Tokelau is a dependency of New Zealand. The administrator of Tokelau is appointed by the N.Z. Ministry of Foreign Affairs and Trade and resides in Wellington. He works through the Tokelau Apia Liaison Office (TALO) or "Tokalani" in Apia, Samoa. The administrator is represented on each island by a faipule (headman), who is elected locally every three years.
All three atolls have a pulenuku (mayor), also elected for a three-year term, who directs nuku (village) activities. Each island has a taupulega (island council) comprised of village elders or heads of families.
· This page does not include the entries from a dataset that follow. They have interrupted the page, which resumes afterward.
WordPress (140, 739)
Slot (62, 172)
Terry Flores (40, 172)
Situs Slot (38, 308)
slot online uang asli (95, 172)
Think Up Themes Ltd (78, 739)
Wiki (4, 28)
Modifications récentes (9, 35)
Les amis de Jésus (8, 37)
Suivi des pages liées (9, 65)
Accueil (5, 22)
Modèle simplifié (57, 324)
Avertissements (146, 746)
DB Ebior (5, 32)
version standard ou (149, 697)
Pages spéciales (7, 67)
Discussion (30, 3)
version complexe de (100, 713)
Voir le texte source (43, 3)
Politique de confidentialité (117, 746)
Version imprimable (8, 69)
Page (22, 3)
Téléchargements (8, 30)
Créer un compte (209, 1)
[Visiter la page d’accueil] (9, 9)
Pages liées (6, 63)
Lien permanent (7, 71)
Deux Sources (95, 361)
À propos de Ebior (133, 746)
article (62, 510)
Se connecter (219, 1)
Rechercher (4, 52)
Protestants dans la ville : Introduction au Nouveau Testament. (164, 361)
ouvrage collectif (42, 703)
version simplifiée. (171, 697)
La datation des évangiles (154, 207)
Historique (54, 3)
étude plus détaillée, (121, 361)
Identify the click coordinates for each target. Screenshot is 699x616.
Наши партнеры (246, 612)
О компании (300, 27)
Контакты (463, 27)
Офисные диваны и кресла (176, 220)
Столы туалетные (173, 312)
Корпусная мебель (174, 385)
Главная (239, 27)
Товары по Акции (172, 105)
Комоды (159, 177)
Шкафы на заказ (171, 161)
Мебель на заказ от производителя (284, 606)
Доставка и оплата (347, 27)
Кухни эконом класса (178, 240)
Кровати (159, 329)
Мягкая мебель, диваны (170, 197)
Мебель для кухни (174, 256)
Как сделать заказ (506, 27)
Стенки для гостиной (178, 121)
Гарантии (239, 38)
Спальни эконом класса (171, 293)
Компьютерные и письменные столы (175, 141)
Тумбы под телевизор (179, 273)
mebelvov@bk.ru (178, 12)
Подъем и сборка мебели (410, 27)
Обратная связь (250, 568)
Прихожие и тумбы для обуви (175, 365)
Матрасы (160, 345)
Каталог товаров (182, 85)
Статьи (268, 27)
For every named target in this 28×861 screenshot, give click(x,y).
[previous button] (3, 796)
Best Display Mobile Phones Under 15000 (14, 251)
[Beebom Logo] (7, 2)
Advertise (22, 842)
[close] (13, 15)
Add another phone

Each taupulega chooses six delegates to the 21-member General Fono, which meets twice a year (April and October) on alternate islands and has almost complete control over local matters.
In 1993, Tokelau received an added degree of self-government when a three-member Council of Faipule was created to act on behalf of the General Fono between sessions. The new position of Ulu o Tokelau (titular leader) is rotated annually among the three elected faipule, all of whom act as government ministers. In 1994, the powers of the Administrator were delegated to the General Fono and the Council of Faipule, giving Tokelau de facto internal self-government and the right to impose taxes. In 1996, the Parliament of New Zealand amended the Tokelau Islands Act of 1948 to make this system legal. In 2001, control of the public service was turned over to the Council of Faipule.
Rumors about the Tokelau Apia Liaison Office moving from Apia to one of the atolls have circulated for years, with the sticking point being disagreement over which atoll should become the host. Although Fakaofo seems the likely choice, there is great rivalry between the three and little "national" feeling. New Zealand would be happy to grant Tokelau full independence at any time, but there's considerable resistance to this in Tokelau itself where N.Z. aid is the main source of income. The right of free entry to New Zealand is also highly valued.
In a February 2005 referendum supervised by United National personnel, 60 percent of registered voters in Tokelau voted in favor of becoming a constitutional self-governing state in free association with New Zealand. This and a second referendum in October 2007 fell just short of the two-thirds majority required by the General Fono, so Tokelau remains a colonial dependency of New Zealand.